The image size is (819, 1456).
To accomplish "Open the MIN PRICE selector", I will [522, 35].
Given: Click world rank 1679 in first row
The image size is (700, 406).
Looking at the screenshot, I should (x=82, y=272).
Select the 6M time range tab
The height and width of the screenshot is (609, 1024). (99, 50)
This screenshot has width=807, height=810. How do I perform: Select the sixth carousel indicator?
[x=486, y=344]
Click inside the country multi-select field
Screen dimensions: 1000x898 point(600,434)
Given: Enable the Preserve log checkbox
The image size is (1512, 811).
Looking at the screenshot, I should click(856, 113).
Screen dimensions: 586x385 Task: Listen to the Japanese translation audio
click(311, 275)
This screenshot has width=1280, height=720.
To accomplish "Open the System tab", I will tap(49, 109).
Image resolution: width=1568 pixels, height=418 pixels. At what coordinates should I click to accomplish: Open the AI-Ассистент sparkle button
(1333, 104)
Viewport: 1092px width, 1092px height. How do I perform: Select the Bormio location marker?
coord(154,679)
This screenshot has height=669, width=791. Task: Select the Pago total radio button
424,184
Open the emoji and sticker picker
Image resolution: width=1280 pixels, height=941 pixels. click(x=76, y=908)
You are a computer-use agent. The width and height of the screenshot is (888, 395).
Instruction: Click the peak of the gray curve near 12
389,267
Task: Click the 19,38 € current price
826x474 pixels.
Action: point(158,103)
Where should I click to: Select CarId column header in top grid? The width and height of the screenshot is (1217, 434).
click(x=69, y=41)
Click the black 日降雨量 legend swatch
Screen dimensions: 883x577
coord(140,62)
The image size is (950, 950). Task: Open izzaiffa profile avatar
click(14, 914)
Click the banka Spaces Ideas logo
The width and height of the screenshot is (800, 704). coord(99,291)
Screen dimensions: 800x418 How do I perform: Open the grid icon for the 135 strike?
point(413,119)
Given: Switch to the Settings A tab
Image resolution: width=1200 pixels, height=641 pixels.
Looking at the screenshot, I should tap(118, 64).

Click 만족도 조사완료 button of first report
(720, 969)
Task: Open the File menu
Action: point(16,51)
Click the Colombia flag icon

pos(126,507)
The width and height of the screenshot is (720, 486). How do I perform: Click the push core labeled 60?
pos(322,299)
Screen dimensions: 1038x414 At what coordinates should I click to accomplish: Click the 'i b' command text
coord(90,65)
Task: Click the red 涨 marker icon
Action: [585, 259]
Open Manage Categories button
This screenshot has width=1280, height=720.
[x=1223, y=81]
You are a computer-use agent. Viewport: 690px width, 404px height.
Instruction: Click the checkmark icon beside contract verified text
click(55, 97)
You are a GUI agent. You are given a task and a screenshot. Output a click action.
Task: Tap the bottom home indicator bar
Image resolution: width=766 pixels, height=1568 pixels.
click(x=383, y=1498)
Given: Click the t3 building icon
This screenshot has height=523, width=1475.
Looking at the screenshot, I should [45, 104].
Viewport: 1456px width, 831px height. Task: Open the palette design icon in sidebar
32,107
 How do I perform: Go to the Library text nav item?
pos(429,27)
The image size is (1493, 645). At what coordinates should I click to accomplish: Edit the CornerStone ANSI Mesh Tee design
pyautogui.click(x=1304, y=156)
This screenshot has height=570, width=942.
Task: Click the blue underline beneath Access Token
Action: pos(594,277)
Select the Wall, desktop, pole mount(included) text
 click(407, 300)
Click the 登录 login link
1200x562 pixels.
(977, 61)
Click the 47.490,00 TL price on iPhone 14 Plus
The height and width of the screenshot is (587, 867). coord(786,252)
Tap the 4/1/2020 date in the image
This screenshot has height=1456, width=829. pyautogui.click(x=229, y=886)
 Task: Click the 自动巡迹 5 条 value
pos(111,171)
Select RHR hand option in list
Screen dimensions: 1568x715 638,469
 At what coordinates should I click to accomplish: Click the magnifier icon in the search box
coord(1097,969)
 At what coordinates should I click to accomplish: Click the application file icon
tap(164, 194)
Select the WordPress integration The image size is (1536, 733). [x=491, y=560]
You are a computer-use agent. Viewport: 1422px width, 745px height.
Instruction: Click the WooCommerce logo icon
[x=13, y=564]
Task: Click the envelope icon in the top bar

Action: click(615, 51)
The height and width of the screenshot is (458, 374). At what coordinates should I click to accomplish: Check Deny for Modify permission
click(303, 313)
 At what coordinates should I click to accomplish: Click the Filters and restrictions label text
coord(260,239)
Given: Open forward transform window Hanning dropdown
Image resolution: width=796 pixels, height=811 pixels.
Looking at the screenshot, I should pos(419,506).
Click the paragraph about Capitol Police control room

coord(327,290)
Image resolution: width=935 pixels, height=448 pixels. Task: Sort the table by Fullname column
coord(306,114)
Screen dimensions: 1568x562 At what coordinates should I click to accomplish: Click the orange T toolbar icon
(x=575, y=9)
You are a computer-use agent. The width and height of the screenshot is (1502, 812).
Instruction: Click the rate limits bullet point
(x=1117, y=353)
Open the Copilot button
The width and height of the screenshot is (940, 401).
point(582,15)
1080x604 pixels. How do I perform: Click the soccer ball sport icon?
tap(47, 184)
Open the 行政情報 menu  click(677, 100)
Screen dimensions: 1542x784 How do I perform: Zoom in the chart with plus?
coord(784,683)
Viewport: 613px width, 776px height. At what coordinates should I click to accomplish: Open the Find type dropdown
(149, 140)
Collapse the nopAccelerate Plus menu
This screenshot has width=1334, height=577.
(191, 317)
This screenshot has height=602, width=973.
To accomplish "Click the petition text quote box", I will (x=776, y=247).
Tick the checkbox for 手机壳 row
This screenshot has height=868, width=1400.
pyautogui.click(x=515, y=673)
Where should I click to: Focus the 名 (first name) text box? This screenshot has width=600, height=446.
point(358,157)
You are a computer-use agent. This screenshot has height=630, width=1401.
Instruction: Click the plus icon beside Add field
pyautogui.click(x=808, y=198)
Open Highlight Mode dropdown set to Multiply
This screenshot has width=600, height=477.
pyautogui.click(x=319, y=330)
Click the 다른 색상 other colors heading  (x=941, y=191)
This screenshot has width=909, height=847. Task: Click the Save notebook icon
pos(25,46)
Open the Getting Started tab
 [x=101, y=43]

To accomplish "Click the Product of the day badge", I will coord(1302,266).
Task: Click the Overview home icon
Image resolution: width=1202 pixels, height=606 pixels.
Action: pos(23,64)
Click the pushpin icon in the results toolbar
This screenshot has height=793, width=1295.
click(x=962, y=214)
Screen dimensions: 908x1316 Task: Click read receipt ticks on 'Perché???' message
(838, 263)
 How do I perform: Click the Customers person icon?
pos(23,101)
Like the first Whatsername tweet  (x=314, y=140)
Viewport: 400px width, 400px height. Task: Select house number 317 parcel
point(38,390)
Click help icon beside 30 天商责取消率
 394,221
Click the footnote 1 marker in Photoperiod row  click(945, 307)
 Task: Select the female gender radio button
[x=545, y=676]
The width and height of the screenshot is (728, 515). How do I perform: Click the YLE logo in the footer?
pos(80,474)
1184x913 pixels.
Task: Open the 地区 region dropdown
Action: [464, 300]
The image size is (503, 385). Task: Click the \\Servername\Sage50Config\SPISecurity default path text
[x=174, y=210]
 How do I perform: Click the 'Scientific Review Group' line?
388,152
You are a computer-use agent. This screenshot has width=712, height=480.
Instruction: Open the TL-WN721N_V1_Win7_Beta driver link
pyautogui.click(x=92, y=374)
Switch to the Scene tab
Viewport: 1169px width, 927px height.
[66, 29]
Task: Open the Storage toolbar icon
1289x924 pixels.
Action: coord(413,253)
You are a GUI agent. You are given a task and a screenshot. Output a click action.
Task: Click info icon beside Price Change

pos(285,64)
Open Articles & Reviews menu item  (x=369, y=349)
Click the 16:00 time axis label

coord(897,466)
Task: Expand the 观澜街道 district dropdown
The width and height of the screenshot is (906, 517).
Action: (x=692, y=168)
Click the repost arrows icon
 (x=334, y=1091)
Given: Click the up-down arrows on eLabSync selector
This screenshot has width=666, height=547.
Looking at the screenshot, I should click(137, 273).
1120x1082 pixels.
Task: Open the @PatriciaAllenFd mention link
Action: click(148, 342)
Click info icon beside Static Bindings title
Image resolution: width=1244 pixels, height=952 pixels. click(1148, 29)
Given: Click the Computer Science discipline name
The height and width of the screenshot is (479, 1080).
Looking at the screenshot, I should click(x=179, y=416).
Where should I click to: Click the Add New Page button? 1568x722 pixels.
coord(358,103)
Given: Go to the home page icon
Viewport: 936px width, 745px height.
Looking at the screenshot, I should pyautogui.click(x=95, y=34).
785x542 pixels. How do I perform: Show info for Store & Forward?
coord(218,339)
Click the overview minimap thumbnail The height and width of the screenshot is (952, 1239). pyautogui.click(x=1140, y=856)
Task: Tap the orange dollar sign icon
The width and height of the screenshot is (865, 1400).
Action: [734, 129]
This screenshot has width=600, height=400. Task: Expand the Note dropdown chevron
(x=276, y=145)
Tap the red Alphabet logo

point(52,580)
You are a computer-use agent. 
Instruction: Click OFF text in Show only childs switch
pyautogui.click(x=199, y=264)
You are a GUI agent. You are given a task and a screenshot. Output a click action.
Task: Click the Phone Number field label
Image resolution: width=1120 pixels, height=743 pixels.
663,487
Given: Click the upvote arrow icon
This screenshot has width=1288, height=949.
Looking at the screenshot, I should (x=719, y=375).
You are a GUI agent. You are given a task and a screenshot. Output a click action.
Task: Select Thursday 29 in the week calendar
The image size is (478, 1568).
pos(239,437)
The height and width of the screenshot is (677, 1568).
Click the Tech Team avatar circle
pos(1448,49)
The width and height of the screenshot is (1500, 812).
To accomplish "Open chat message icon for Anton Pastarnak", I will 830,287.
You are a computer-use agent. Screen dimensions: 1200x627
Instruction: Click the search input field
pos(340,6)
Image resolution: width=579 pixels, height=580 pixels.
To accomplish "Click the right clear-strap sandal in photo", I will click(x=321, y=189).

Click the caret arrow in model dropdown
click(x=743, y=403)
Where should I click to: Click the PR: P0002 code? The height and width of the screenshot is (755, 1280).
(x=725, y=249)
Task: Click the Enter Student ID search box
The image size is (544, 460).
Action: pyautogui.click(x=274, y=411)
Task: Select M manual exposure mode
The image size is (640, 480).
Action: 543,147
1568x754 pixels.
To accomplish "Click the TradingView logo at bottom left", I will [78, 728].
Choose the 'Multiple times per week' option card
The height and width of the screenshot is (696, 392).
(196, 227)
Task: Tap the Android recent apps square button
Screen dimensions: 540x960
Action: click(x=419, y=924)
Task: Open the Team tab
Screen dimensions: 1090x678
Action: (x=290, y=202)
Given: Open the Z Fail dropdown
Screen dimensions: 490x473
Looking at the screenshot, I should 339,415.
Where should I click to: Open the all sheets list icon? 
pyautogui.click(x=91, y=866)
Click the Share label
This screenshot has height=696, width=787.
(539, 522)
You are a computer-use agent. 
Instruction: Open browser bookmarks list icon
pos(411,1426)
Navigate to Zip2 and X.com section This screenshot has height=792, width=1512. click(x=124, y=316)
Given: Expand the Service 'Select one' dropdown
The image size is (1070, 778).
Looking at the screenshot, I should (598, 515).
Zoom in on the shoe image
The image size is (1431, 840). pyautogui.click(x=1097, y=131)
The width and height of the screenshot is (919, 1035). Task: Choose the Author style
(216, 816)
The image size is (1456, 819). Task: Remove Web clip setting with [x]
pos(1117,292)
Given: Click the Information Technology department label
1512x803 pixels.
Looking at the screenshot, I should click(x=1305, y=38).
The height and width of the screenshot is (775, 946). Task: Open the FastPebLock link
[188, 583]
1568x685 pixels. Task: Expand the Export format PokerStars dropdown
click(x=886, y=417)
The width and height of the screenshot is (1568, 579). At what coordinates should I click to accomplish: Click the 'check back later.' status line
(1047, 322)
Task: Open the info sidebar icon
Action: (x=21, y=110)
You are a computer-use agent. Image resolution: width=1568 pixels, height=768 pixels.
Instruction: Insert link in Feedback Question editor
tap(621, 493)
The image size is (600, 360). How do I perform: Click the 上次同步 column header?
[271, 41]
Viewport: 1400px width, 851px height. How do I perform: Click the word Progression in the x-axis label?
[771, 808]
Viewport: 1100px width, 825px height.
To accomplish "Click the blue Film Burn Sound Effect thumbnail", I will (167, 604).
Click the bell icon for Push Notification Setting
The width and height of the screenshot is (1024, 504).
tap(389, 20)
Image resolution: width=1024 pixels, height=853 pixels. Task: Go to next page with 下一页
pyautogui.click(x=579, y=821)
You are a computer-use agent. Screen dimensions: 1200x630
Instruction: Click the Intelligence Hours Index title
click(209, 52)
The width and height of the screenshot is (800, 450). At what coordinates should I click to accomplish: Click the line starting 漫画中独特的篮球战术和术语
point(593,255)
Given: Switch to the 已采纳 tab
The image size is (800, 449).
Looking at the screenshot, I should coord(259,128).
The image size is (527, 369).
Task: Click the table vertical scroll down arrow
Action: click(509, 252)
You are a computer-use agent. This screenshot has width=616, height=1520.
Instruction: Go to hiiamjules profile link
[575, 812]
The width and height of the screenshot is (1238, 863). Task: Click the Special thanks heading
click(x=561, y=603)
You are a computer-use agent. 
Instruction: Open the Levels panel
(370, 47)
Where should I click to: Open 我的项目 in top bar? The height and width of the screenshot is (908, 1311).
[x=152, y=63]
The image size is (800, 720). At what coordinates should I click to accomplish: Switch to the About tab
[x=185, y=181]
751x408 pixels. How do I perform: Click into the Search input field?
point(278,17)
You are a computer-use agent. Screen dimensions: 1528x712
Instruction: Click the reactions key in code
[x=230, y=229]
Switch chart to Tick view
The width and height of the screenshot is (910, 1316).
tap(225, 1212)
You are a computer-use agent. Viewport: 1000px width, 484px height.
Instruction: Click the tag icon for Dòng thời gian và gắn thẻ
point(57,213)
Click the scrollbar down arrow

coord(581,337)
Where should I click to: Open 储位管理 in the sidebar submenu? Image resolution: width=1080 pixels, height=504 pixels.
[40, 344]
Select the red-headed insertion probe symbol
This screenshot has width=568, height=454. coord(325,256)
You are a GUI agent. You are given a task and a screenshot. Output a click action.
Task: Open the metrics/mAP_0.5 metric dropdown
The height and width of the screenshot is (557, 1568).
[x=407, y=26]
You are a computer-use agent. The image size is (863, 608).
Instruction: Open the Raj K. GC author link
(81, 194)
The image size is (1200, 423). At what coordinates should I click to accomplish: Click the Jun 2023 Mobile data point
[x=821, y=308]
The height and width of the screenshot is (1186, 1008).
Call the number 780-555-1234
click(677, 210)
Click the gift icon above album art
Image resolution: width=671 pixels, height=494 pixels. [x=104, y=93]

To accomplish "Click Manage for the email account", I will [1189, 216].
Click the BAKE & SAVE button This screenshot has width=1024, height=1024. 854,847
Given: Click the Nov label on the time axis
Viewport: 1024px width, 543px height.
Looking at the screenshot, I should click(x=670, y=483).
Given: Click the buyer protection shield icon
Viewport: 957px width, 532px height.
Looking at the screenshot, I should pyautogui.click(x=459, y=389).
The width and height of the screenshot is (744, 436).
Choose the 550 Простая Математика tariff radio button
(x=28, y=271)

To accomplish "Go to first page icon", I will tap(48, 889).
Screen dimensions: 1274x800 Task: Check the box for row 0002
==========
Task directions> Your task is to set down exactly the lines from the line containing "You are a computer-use agent. Viewport: 1000px" to the end of the data above, including both ends.

Task result>
You are a computer-use agent. Viewport: 1000px width, 484px height.
Instruction: Click the tag icon for Dòng thời gian và gắn thẻ
point(57,213)
Click the scrollbar down arrow

coord(581,337)
Where should I click to: Open 储位管理 in the sidebar submenu? Image resolution: width=1080 pixels, height=504 pixels.
[40, 344]
Select the red-headed insertion probe symbol
This screenshot has width=568, height=454. coord(325,256)
You are a GUI agent. You are given a task and a screenshot. Output a click action.
Task: Open the metrics/mAP_0.5 metric dropdown
The height and width of the screenshot is (557, 1568).
[x=407, y=26]
You are a computer-use agent. The image size is (863, 608).
Instruction: Open the Raj K. GC author link
(81, 194)
The image size is (1200, 423). At what coordinates should I click to accomplish: Click the Jun 2023 Mobile data point
[x=821, y=308]
The height and width of the screenshot is (1186, 1008).
Call the number 780-555-1234
click(677, 210)
Click the gift icon above album art
Image resolution: width=671 pixels, height=494 pixels. [x=104, y=93]

To accomplish "Click Manage for the email account", I will [1189, 216].
Click the BAKE & SAVE button This screenshot has width=1024, height=1024. 854,847
Given: Click the Nov label on the time axis
Viewport: 1024px width, 543px height.
Looking at the screenshot, I should click(x=670, y=483).
Given: Click the buyer protection shield icon
Viewport: 957px width, 532px height.
Looking at the screenshot, I should pyautogui.click(x=459, y=389).
The width and height of the screenshot is (744, 436).
Choose the 550 Простая Математика tariff radio button
(x=28, y=271)

To accomplish "Go to first page icon", I will tap(48, 889).
Screen dimensions: 1274x800 Task: Check the box for row 0002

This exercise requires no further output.